Ms. Farrell said the final decision on her hiring was made by Trans Mountain’s board of directors. This came down to her corporate experience but also because she – in her own words – speaks truth to power and isn’t “political.” She said she has the trust of both the Liberal federal government, which owns the pipeline and has financed the expansion project, and United Conservative Party-led Alberta, the province that will benefit the most.

Trans Mountain facing intense pressure to finish pipeline on time, documents show

Trans Mountain says not rerouting pipeline expansion risks delay, extra costs

Politics aside, there’s also the delays and expense. Ms. Farrell said the project is on track with its most recently provided target – that the pipeline will begin operating some time in the first quarter of 2024. But in 2017, the cost was pegged at $7.4-billion. By earlier this year, that cost had escalated to at least $30.9-billion.

Even before the latest increase was announced, Parliamentary Budget Officer Yves Giroux said Ottawa’s purchase of the Trans Mountain pipeline and expansion project is no longer projected to be profitable because of the construction delays and higher costs.

However, Ms. Farrell says the pipeline expansion will open up new trade routes, increase the value of Canadian oil, increase royalties for the Alberta government and tax revenues for the federal government. “That economic value supports our Canadian dollar. It makes us a stronger country.”
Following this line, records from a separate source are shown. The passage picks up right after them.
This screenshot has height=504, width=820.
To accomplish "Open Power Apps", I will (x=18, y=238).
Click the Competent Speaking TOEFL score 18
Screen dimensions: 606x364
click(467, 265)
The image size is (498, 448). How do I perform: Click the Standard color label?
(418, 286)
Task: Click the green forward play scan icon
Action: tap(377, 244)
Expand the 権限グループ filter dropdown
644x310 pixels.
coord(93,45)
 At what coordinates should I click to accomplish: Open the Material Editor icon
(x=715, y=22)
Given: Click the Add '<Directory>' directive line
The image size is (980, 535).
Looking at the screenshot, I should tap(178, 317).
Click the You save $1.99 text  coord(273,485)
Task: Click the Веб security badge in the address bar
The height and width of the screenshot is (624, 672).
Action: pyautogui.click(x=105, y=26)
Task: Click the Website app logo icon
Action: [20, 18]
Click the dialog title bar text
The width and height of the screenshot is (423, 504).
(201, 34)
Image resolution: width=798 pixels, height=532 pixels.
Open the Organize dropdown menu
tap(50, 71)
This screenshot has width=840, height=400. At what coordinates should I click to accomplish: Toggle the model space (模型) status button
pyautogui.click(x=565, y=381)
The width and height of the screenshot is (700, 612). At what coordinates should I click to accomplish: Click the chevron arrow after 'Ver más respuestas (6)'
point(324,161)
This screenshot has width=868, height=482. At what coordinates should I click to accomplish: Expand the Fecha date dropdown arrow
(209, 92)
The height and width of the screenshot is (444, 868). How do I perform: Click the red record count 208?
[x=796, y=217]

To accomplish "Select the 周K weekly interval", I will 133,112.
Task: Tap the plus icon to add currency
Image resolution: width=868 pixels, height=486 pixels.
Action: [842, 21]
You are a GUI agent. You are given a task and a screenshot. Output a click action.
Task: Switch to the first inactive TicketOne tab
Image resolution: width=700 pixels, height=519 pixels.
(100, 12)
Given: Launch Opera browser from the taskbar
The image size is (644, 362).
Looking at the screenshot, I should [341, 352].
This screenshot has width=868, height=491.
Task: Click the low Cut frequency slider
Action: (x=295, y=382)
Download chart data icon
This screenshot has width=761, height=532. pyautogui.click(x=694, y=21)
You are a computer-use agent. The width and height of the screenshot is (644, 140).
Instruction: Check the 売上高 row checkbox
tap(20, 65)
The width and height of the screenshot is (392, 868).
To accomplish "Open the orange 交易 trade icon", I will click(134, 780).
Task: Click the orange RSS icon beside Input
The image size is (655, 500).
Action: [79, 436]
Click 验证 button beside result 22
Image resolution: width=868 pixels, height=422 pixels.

Ms. Farrell also argues that all big infrastructure projects, including hydro and nuclear, have cost overruns, but are still badly needed. And in an era of higher interest rates – the project has billions of dollars in debt financing – every day counts. The tab will be $200-million for every month the project is delayed, she said.

“It’s carrying costs,” Ms. Farrell said. “It’s really now a matter of which day do we stop accumulating interest during construction, and start charging for the new pipeline.”

The project faced what might be some of the last routing resistance from a First Nation near Kamloops that was concerned about construction methods on sacred ground. But last month, the Canada Energy Regulator sided with Trans Mountain on this routing issue.

In Alberta just a few years ago, there was skepticism that the pipeline would ever be built. Now, it’s a question of how much the project will cost shippers, and where the oil will go – U.S. West Coast markets or actually to Asia. Ms. Farrell won’t speculate on what volumes of oil might make it across the Pacific. “I gotta get it finished.”

As to who will buy the company, former Trans Mountain chief executive Ian Anderson – who steered the project for 17 years before retiring in 2022 – has said that some form of Indigenous ownership is necessary, and the pipeline expansion is an opportunity “to transact some economic reconciliation.”

This year, federal officials – led by Ms. Freeland – have been meeting with Indigenous communities who have an eye on acquiring an interest in the pipeline. Ottawa has said it is prepared to provide financial backing to First Nations and Métis communities to help them acquire ownership stakes in the pipeline.

Ms. Farrell said she is focused on building the expansion, and selling Trans Mountain is the federal government’s job.

But she gave a hint of what she would like to see. “My ideal structure would be some First Nations ownership, some financial players and potentially a new public company,” she said.

“That’s kind of Dawn Farrell’s pipe dream.”